In de Verenigde Staten is er heibel over een verhalenbundel. Curtis Dawkins, de auteur van The Graybar Hotel, zit levenslang in de cel wegens moord, gijzeling en foltering. Zo iemand gunt de goegemeente geen bestseller. Toch worden gedetineerden net aangemoedigd om te schrijven. Ook in Belgische gevangenissen.

‘De nacht waarin ik een man vermoordde, was een vreselijke beproeving. Vooral voor zijn familie, voor mijn familie – voor iedereen die getraumatiseerd werd door wat ik heb gedaan. Nog altijd worstel ik met een gevoel van schuld en verdriet. Vaak ontplof ik haast van alle droefenis en smart in mijn hart. Maar binnen de vierentwintig uur nadat je een gevangenisdeur achter je hebt horen dichtslaan, besef je dat je maar twee mogelijkheden hebt: ofwel heb je zo veel spijt van het verleden dat je eraan doodgaat, ofwel leer je in het heden te leven. Voor mij bestaat dat heden voor een groot deel uit fictie. Ik klamp me eraan vast als aan een reddingssloep die elke dag weer van de mist wegdrijft.’ Dat schrijft de Amerikaan Curtis Dawkins in het dankwoord bij zijn verhalenbundel The Graybar Hotel. De meeste van die rake maar ook bevreemdende verhalen spelen zich binnen gevangenismuren af en worden verteld vanuit het perspectief van een naamloze gedetineerde. Amper was het boek verschenen of het werd al de hemel in geprezen door schrijvers als Roddy Doyle en Atticus Lish, en ook de Amerikaanse recensenten reageerden lovend. Zij het met een paar kanttekeningen.

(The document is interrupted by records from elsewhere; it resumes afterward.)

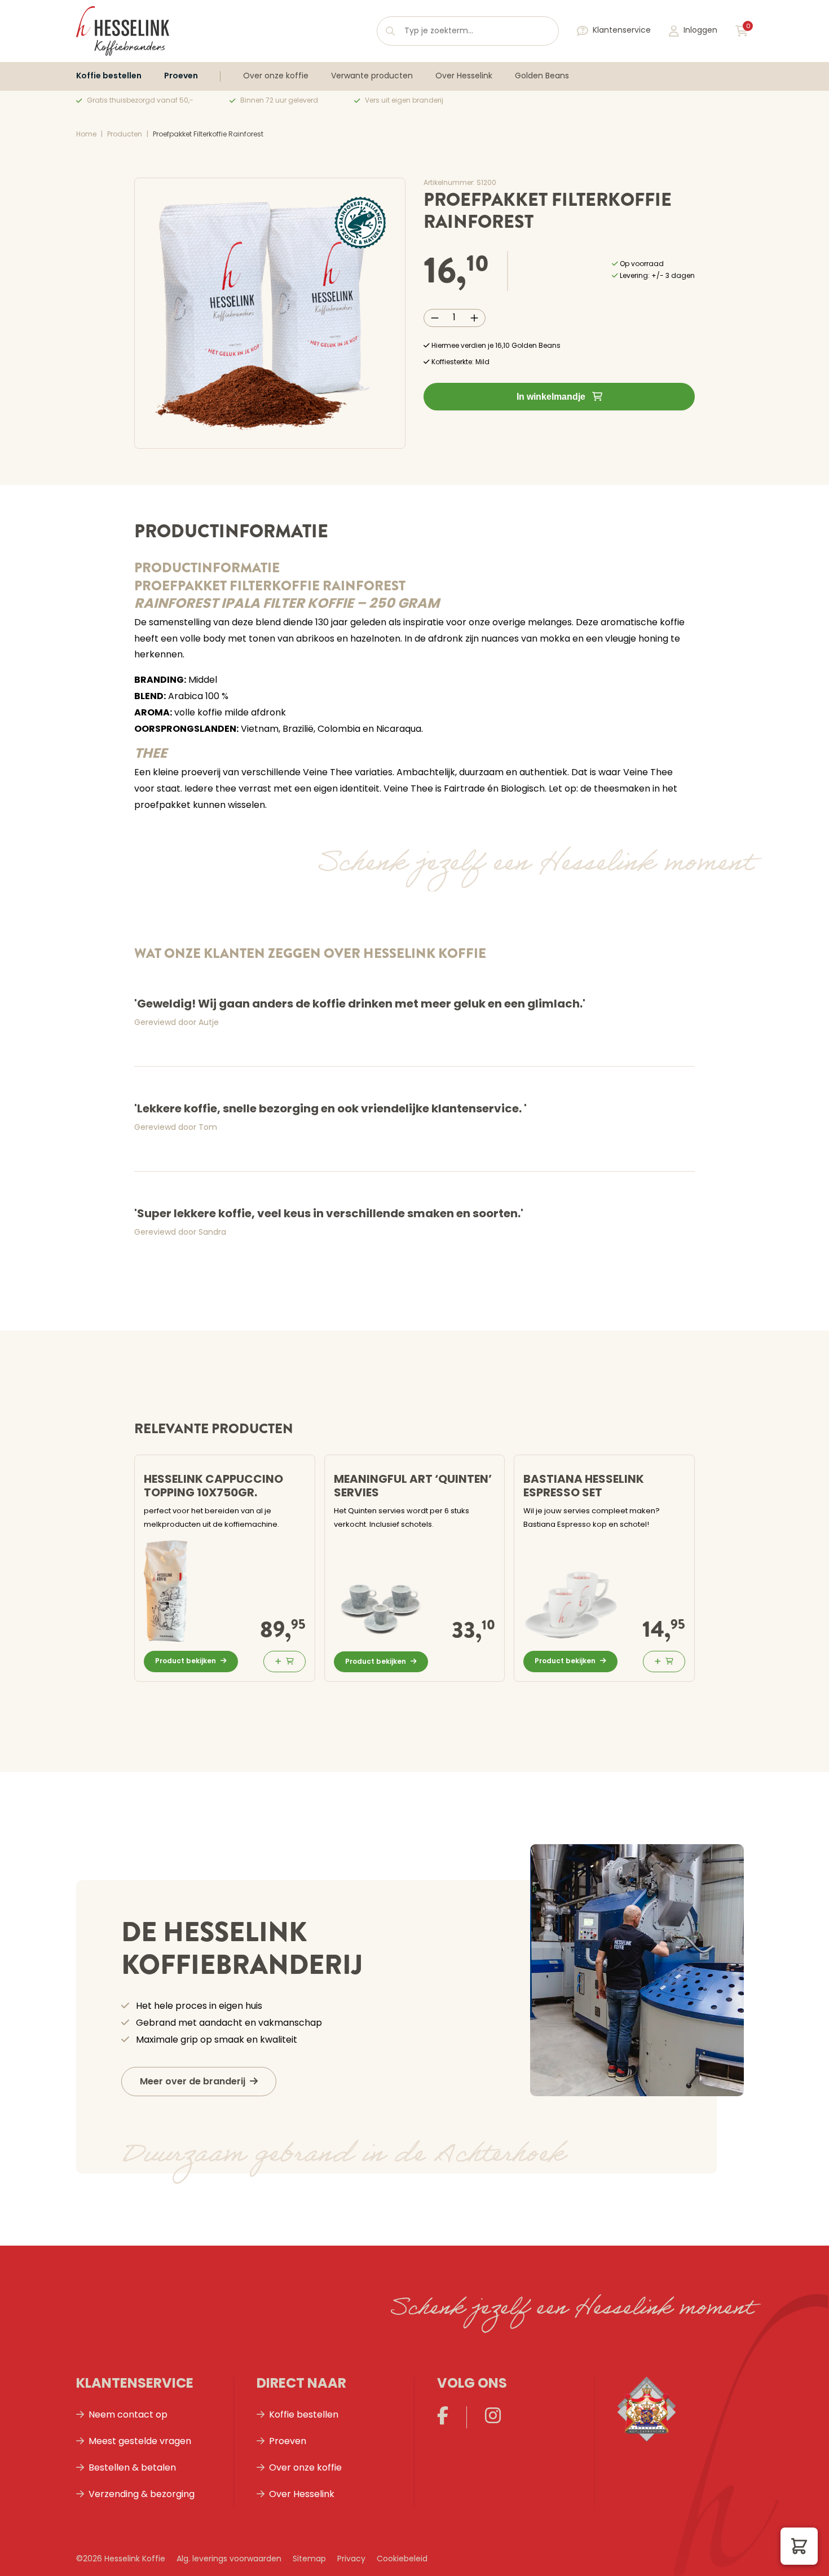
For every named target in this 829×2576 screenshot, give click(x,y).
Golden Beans (542, 76)
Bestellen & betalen (132, 2468)
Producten (124, 134)
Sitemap (309, 2559)
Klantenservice (622, 30)
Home (86, 134)
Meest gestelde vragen (140, 2441)
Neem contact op (128, 2415)
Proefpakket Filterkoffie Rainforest (208, 134)
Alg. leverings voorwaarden (229, 2559)
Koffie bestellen (109, 76)
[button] (799, 2546)
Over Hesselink (463, 76)
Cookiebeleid (402, 2559)
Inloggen (700, 30)
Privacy (351, 2559)
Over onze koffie (275, 76)
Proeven (181, 76)
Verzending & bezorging (142, 2494)
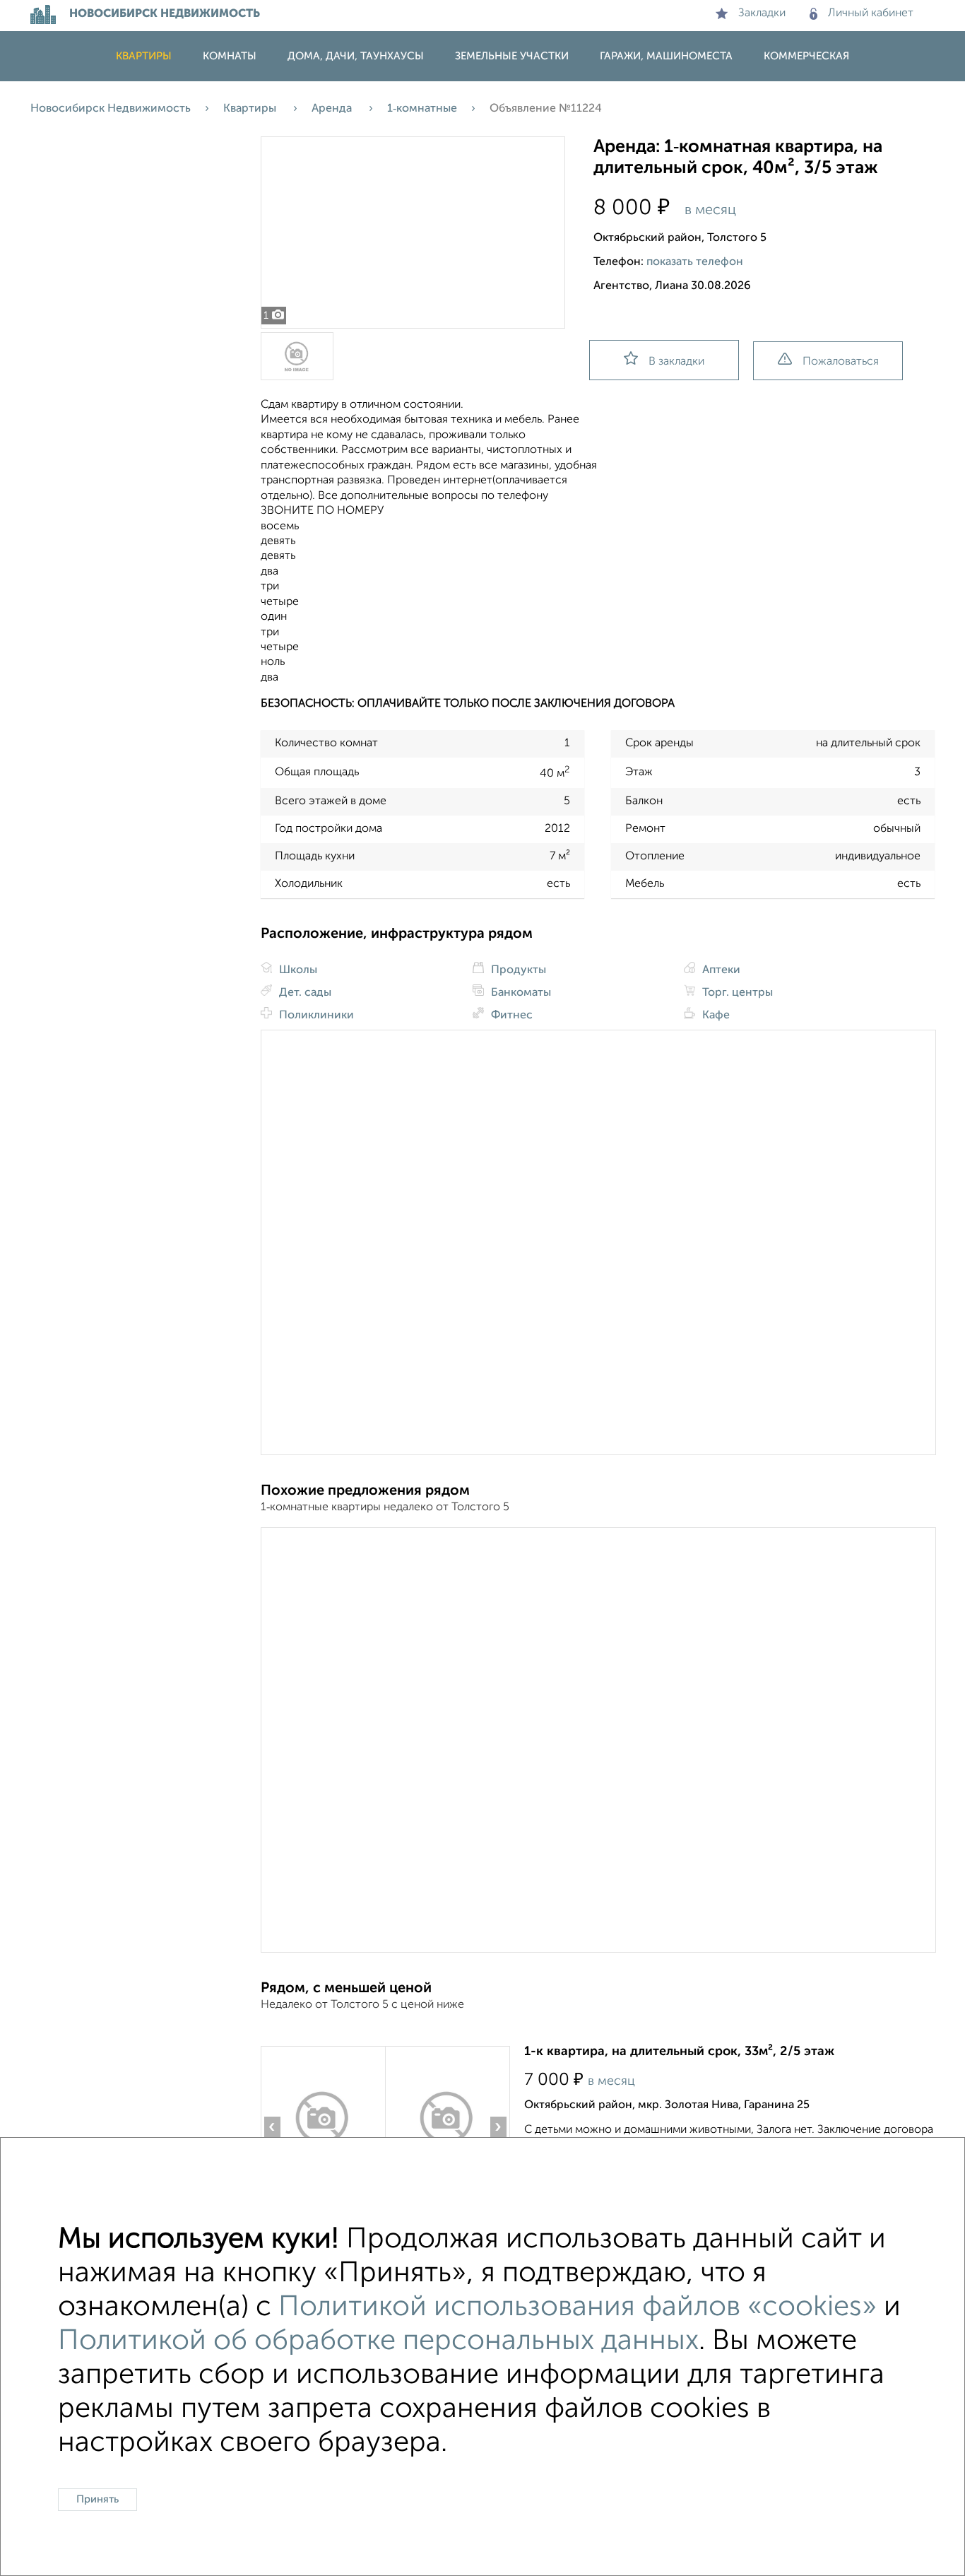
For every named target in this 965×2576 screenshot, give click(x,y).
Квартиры (144, 56)
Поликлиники (315, 1015)
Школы (296, 970)
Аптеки (719, 970)
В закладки (676, 361)
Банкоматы (519, 993)
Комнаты (229, 56)
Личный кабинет (870, 13)
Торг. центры (736, 993)
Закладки (762, 13)
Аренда (333, 108)
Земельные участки (512, 56)
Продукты (517, 970)
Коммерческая (806, 56)
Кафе (714, 1015)
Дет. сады (303, 993)
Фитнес (510, 1015)
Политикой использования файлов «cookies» (577, 2307)
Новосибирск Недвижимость (110, 108)
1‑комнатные (422, 108)
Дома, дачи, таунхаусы (356, 56)
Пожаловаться (841, 361)
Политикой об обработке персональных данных (378, 2341)
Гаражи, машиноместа (666, 56)
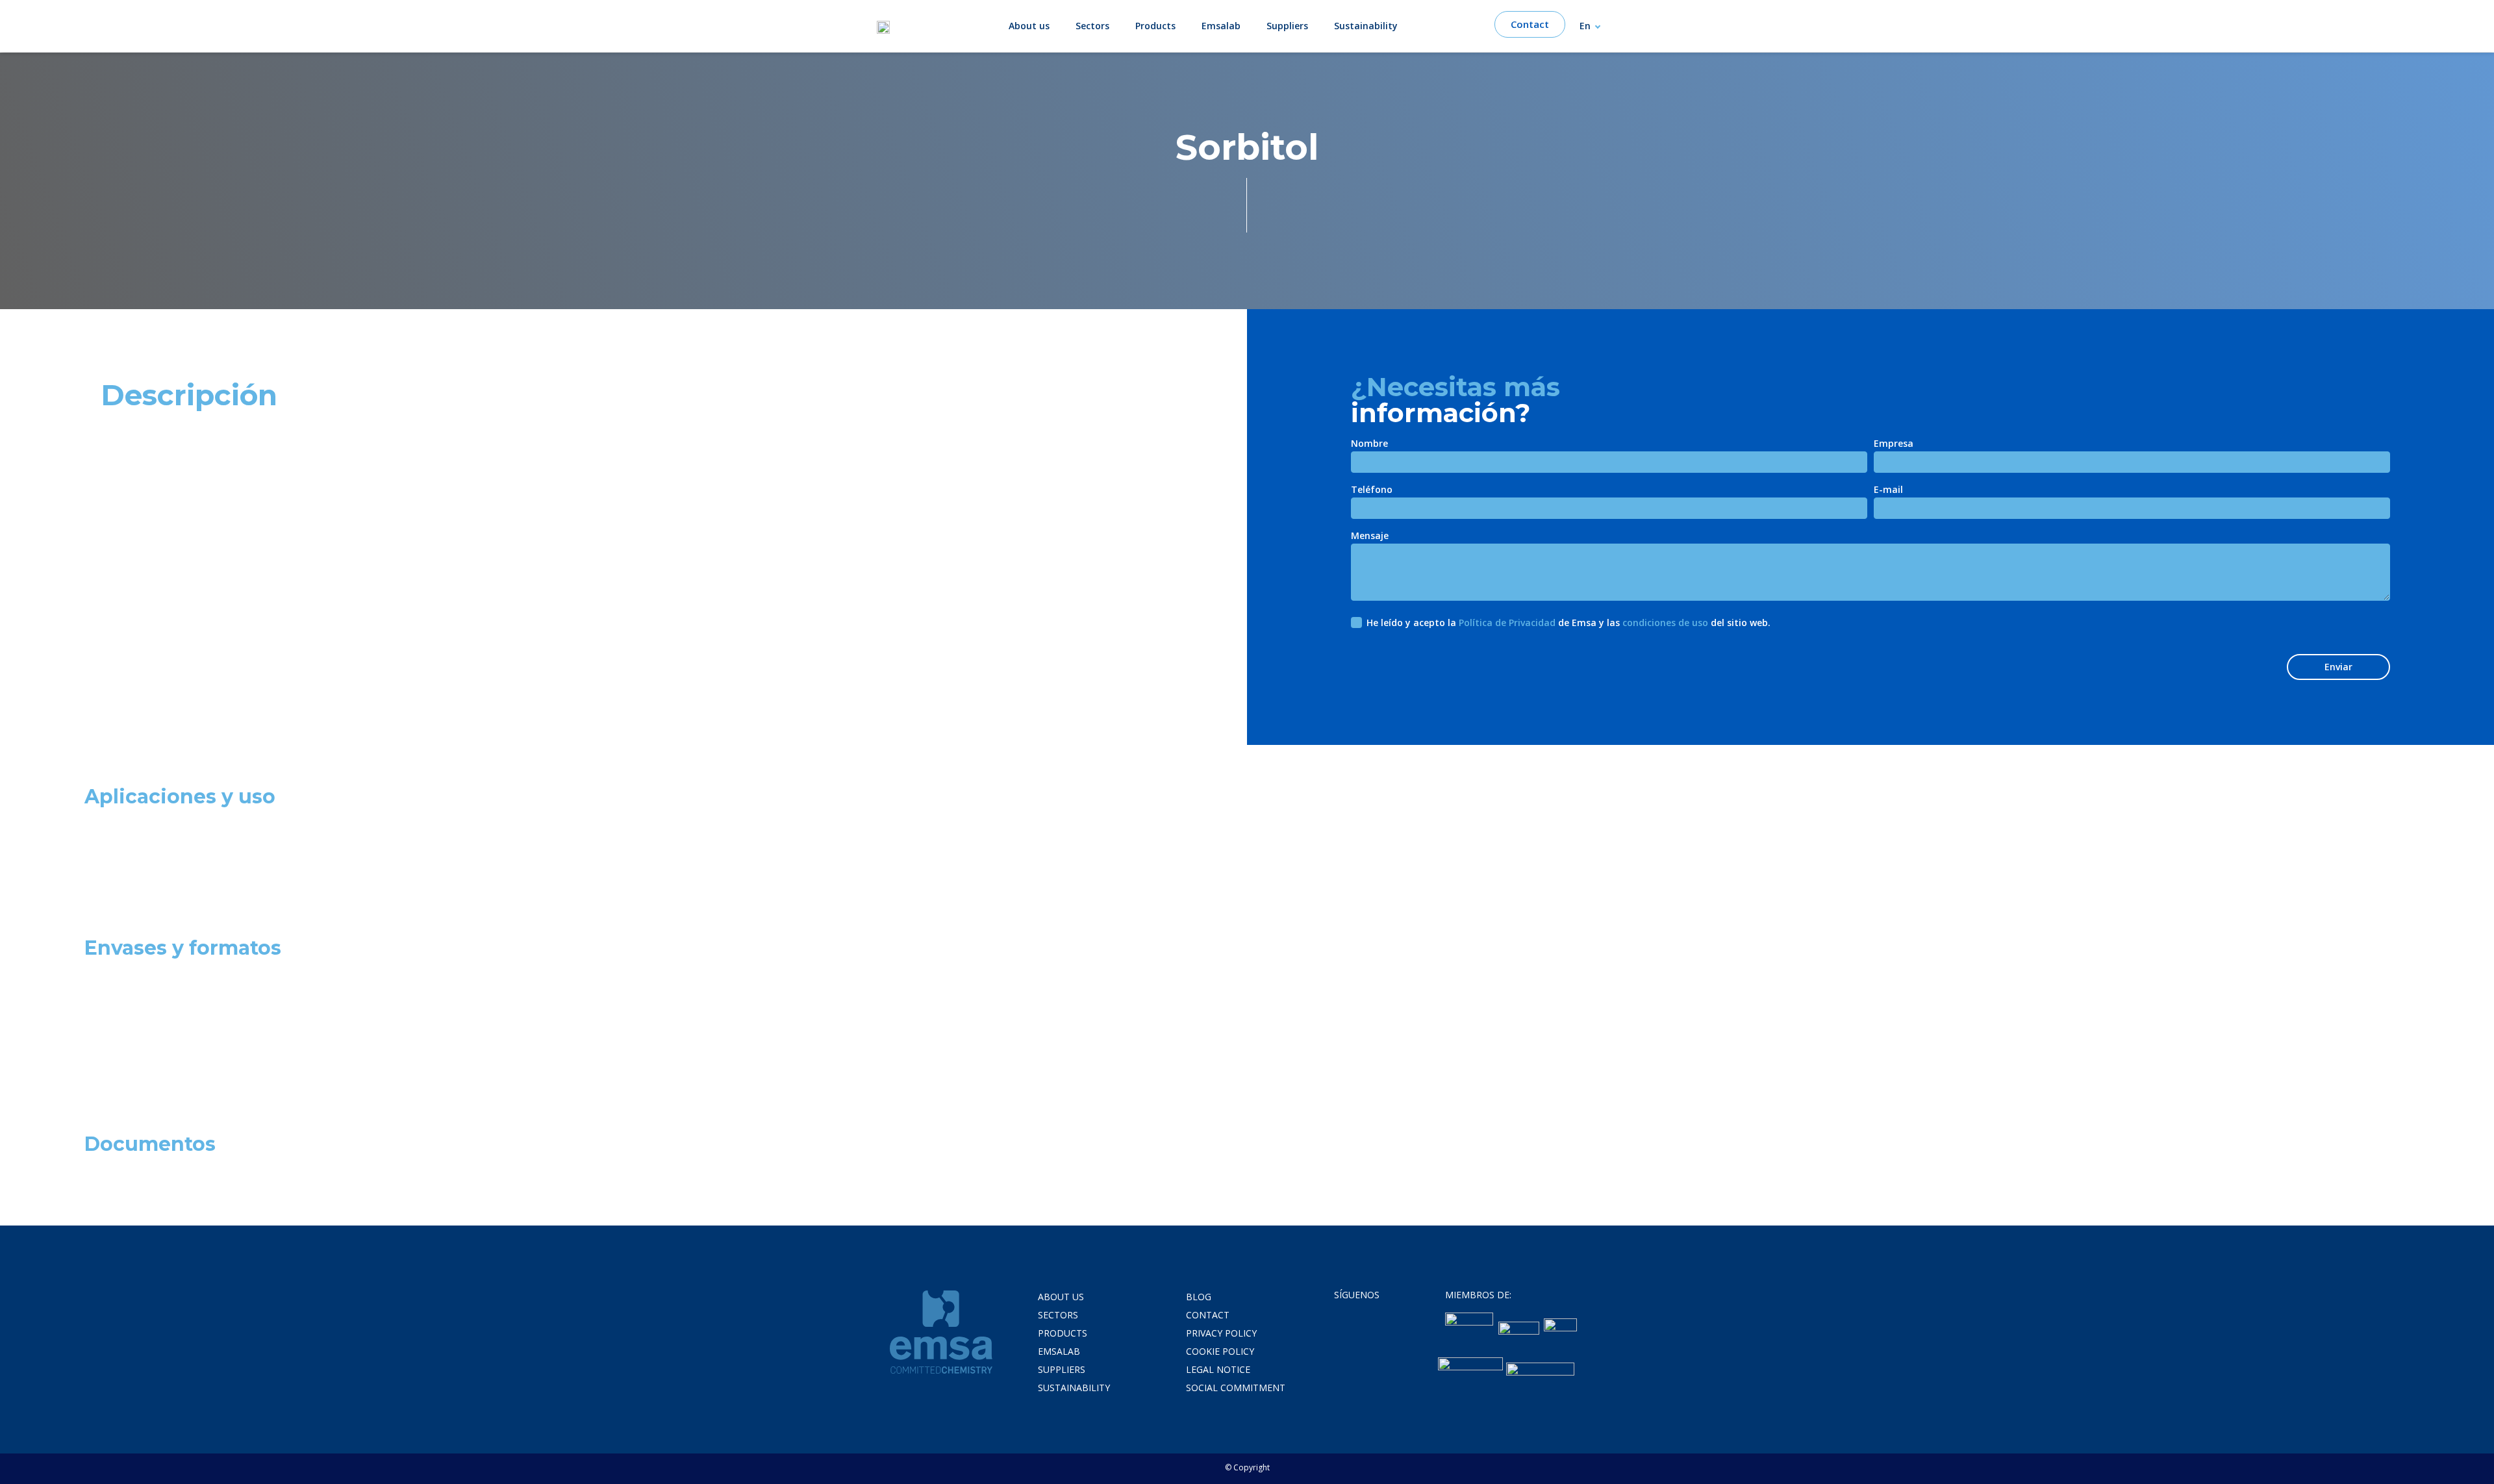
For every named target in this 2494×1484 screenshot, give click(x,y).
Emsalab (1221, 25)
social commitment (1235, 1387)
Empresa (1893, 444)
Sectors (1092, 25)
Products (1155, 25)
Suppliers (1287, 25)
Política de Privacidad (1507, 622)
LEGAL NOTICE (1218, 1369)
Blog (1198, 1296)
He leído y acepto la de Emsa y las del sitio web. (1568, 622)
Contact (1207, 1315)
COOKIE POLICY (1220, 1351)
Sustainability (1366, 25)
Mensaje (1370, 536)
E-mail (1888, 490)
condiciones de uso (1665, 622)
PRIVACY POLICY (1221, 1333)
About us (1029, 25)
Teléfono (1371, 490)
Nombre (1369, 444)
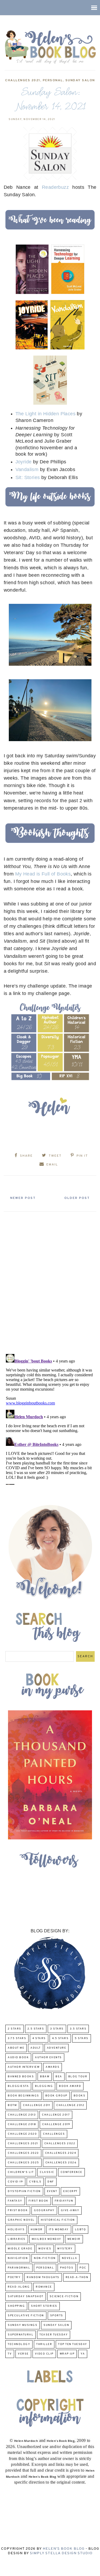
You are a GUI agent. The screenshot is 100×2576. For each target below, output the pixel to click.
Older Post (77, 1198)
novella (69, 2258)
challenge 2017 (56, 2115)
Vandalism (27, 469)
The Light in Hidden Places (46, 413)
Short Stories (44, 2306)
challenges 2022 (59, 2143)
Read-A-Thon (77, 2277)
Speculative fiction (26, 2315)
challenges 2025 (23, 2162)
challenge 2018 (22, 2124)
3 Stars (57, 2029)
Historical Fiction (58, 2220)
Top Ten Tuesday (72, 2344)
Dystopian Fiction (24, 2191)
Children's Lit (21, 2172)
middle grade (20, 2248)
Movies (44, 2248)
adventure (56, 2048)
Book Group (56, 2095)
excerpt (70, 2191)
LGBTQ (80, 2229)
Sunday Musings (22, 2325)
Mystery (65, 2248)
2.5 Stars (35, 2029)
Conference (71, 2172)
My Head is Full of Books (43, 874)
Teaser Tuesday (53, 2334)
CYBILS (35, 2182)
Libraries (17, 2239)
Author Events (48, 2057)
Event (52, 2191)
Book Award (70, 2086)
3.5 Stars (78, 2029)
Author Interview (23, 2067)
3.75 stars (17, 2038)
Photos (66, 2268)
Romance (44, 2287)
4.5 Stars (60, 2038)
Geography (44, 2210)
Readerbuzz (55, 187)
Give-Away (70, 2210)
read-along (19, 2287)
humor (37, 2229)
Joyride (23, 461)
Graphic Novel (21, 2220)
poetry (14, 2277)
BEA (58, 2076)
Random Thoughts (43, 2277)
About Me (16, 2048)
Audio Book (18, 2057)
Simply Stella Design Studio (61, 2553)
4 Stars (39, 2038)
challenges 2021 (22, 80)
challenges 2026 (61, 2162)
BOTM (12, 2105)
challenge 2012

Een agressieve jongen vertelde me trots dat hij tijdens een woedeaanval was beginnen te schrijven. Normaal zou hij dan hebben geprobeerd om zijn celdeur in te beuken

Danielle Eeraerts

Zoals hij al in zijn dankwoord aangeeft, is de schrijver immers allesbehalve een modelburger. Curtis Dawkins, een vader van drie met een masterdiploma in Creatief Schrijven, heeft jarenlang met een drankprobleem geworsteld. Op elke ontwenningspoging – en het waren er veel – volgde een terugval. Gaandeweg raakte hij ook verslaafd aan pijnstillers en begon hij drugs als ketamine en heroïne te gebruiken. Op de avond van 30 oktober 2004 rookte Dawkins in zijn huis in Kalamazoo voor het eerst in zijn leven crack, een vorm van cocaïne. Nadat hij ook nog eens flink had gedronken, doste hij zich uit als een gangster uit de jaren twintig met de bedoeling binnen te vallen op Halloweenfeestjes in de buurt. Om zijn kostuum helemaal af te maken, nam hij ook nog een revolver mee. Het was al een eind voorbij middernacht toen hij het aan de stok kreeg met een groepje voorbijgangers en bij wijze van waarschuwing een paar keer in de lucht vuurde. Zo rond een uur of twee zag hij Thomas Bowman, die voor zijn huis een sigaret stond te roken. Toen de man weigerde hem geld te geven, schoot hij hem koudweg neer. Daarna stormde Dawkins het huis binnen en begon hij te beuken op de deuren van de kamers waar Bowmans huisgenoten lagen te slapen. De ene ontsnapte door zijn raam, de andere via het dak. Maar James Honz kon niet meer ontkomen. Dawkins drong zijn slaapkamer binnen, barricadeerde de deur en dwong de man op zijn knieën ‘Bereid je maar voor op je ontmoeting met Jezus’, grijnsde hij. Toen het interventieteam van de politie arriveerde en de deur probeerde open te breken, vuurde Dawkins een schot door de wand. Al wie probeerde binnen te komen, zou hij vermoorden. Uiteindelijk liet hij zijn gijzelaar toch gaan en gaf hij zich over.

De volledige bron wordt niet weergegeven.